Pemerintah (Komdigi/Kominfo) harus memastikan skema alokasi spektrum dan insentif tidak menciptakan ketergantungan pada subsidi semata. Regulasi perlu menyeimbangkan akses murah bagi masyarakat dan insentif investasi bagi operator agar kualitas layanan tetap terjaga.

3. Pelibatan Komunitas Lokal

Pelibatan koperasi, kelompok masyarakat adat, dan pemerintah daerah dalam pra-registrasi, pemasangan, dan pemeliharaan dapat meningkatkan representativitas jangkauan dan menumbuhkan kemandirian operasional di tingkat lokal.

4. Literasi Digital

Koneksi berguna jika masyarakat tahu cara memanfaatkannya.

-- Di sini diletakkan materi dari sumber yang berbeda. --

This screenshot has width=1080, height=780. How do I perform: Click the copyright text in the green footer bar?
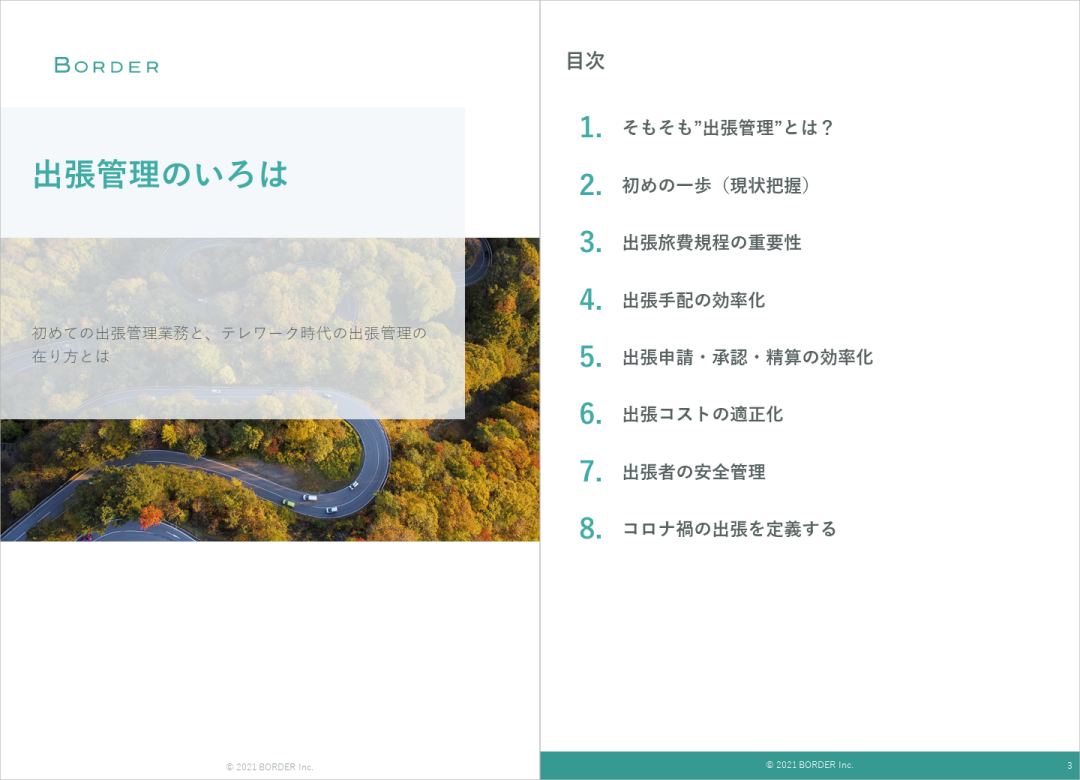(809, 765)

Program literasi digital yang mendampingi peluncuran layanan (mis. pelatihan UMKM online, keamanan siber dasar, dan pemanfaatan layanan publik digital) harus menjadi paket komplementer.

Ringkasan: Internet Rakyat bisa jadi revolusi konektivitas jika dilaksanakan transparan, berbasis regulasi yang jelas, dan disertai program pemberdayaan masyarakat. Tanpa itu, ada risiko besar bahwa inisiatif ini hanya menjadi kampanye pemasaran yang memicu kekecewaan.

Sumber & Referensi

Berikut sejumlah laporan dan artikel yang mengulas aspek teknis, kebijakan, dan tanggapan publik terhadap inisiatif tersebut. Baca untuk konteks dan verifikasi lebih lanjut:

  1. Detikinet — Liputan teknologi (artikel terkait paket & harga Internet Rakyat).
  2. Teknologi.id — Berita dan analisa teknis (liputan Open RAN & 5G FWA).
  3. Bisnis Tempo / BisnisTeknologi — Analisa model bisnis dan kelayakan.
  4. NTT / NEC — Informasi konsorsium teknologi OREX SAI (referensi vendor).
  5. Kementerian Komunikasi dan Informatika (Kominfo/Komdigi) — Kebijakan spektrum dan regulasi.
  6. Diskusi publik & media sosial — citra publik dan skeptisisme (contoh: tanggapan awal di forum publik).